Walking through the maze of green, past sparsely populated animal enclosures, you wonder if the visit is going to pay any dividends. But the moment you cross the gateway, a different shade of green greets you. More subtle and inviting, the celadon green goes well with the Palladian architecture of the restored Bhau Daji Lad museum.
Our tour starts with the pottery section, with exhibits belonging to students of JJ School of Arts, moving on to the industrial arts section. At each turn, the emphasis is on the fusion of the European and Indian styles – a candle stand, with a floral motif to suit European tastes, given a delicate Indian touch by adding serpents on either end or depiction of peacock feathers on the vases. Each box represents array of collectibles, with inlaid work on brass, ivory, sandalwood and other materials. There are ganjifa cards, miniature Ragini paintings, swords and many a dioramas upstairs depicting Indian life, industry, cultures and religion.
A specific point of interest is the old map of Mumbai or Heptanesia as it was called then. Also on display is the old shipbuilding industry and the goddess who gives the city its name. Interestingly, we are told absolutely nothing has been added to the museum, even during the restoration, barring the green tinge, a floral chandelier and a semi-circular pattern.
Moving up the stairs, laid with Minton tiles, the old insignia – V&A fused into one (standing for Victoria and Albert museum) – comes into focus as do the carpets. These carpets, we are told, were made by con men in prisons. On the back wall are the portraits of the men associated with the museum, including Bhau Daji Lad, who despite being a surgeon by profession was instrumental in gathering most funds for the museum, earning him the accolade.
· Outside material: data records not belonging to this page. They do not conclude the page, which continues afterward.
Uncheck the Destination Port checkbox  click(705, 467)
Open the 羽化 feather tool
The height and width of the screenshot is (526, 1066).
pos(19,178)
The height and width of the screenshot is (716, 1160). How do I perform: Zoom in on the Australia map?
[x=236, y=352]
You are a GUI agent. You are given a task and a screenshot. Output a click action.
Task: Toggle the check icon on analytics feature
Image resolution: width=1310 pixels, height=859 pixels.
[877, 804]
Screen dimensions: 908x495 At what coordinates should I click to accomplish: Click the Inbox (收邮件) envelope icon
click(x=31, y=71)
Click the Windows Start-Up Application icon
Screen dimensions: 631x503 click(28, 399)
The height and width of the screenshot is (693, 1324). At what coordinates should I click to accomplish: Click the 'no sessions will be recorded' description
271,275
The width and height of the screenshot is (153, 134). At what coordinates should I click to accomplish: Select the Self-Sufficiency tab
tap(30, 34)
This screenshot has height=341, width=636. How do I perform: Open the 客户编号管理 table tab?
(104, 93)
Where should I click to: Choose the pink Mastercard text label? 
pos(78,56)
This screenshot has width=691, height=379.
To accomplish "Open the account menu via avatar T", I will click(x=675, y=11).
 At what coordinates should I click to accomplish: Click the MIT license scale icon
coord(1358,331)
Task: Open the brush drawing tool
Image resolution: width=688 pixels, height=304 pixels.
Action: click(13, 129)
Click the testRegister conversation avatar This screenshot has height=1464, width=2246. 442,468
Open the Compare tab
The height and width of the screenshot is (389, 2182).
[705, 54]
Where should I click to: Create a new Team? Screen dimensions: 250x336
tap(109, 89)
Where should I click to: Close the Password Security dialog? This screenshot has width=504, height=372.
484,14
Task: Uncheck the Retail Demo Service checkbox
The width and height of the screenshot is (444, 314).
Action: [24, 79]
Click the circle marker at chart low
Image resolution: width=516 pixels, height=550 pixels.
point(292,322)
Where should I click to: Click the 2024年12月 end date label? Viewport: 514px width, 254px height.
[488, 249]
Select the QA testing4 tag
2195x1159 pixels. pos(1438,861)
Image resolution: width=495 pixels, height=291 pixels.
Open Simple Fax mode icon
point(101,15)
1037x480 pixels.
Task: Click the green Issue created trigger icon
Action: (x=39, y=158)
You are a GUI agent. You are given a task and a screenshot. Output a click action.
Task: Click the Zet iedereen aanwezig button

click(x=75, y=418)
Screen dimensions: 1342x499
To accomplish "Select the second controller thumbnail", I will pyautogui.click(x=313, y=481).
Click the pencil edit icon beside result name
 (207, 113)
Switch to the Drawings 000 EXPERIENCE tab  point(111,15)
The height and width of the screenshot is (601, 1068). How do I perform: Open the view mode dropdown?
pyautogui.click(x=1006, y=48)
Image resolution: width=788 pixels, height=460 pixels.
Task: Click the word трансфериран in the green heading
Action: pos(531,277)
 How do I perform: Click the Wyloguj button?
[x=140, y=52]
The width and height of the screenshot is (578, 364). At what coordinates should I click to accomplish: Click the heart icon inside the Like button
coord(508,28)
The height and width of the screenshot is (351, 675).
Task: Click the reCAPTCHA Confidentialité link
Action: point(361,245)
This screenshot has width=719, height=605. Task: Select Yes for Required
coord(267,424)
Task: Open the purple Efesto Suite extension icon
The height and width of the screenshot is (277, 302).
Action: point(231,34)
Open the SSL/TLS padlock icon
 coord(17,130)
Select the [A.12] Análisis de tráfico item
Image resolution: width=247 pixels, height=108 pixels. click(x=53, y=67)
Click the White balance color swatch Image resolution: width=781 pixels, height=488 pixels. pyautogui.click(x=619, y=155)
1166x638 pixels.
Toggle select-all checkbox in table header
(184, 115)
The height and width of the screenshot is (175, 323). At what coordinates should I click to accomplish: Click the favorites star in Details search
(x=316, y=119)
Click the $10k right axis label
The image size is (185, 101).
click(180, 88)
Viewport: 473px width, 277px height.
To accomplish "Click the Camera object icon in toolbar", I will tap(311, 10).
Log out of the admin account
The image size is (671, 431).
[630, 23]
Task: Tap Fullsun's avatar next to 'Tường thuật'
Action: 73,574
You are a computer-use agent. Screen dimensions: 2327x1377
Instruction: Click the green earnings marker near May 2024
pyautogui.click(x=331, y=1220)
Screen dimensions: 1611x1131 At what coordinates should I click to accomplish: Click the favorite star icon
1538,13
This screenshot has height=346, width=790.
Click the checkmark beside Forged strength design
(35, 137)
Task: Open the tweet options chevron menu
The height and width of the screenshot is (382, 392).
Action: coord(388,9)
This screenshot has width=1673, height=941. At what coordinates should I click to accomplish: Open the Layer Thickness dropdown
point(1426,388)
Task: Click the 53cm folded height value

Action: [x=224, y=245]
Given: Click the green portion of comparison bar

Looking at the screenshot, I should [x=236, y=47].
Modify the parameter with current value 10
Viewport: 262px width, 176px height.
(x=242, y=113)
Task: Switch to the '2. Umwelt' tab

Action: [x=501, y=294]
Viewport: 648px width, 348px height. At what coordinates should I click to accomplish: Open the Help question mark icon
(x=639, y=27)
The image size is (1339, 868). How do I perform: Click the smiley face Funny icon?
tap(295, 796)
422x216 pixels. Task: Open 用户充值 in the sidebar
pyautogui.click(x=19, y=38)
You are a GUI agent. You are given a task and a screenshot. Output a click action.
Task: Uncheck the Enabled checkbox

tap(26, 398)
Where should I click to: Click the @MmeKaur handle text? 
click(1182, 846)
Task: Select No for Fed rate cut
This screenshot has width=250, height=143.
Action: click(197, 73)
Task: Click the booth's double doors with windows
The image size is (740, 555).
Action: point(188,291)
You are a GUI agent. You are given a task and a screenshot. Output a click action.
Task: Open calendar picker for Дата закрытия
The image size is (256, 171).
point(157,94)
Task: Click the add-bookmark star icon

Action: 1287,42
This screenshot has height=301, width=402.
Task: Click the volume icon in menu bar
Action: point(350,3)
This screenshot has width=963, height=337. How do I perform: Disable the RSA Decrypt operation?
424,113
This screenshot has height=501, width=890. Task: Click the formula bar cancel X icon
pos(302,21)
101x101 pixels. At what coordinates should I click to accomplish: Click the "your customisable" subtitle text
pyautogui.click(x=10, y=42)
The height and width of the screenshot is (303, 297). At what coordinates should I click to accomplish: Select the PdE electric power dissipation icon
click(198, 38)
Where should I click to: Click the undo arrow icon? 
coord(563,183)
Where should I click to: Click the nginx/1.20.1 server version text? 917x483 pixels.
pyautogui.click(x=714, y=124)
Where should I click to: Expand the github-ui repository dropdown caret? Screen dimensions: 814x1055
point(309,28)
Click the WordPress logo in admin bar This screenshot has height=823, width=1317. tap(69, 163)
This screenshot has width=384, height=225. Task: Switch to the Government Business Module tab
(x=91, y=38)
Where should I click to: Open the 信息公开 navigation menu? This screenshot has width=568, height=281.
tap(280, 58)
But where the permanent collection is ever the same, the museum hosts contemporary artists from time to time. On display currently is the Suitcase museum and Museum of Chance by Dayanita Singh. A fascinating concept that imagines a museum as a mobile entity to be packed and taken places, the exhibit features pictures taken by Singh and her family on varied themes. To be displayed till 21 February, it is definitely worth a visit as is the museum for its display and its brilliant restoration by Intach. Try making it your muse one evening…
Note: The museum holds free tours every Saturday morning, both in English and Hindi.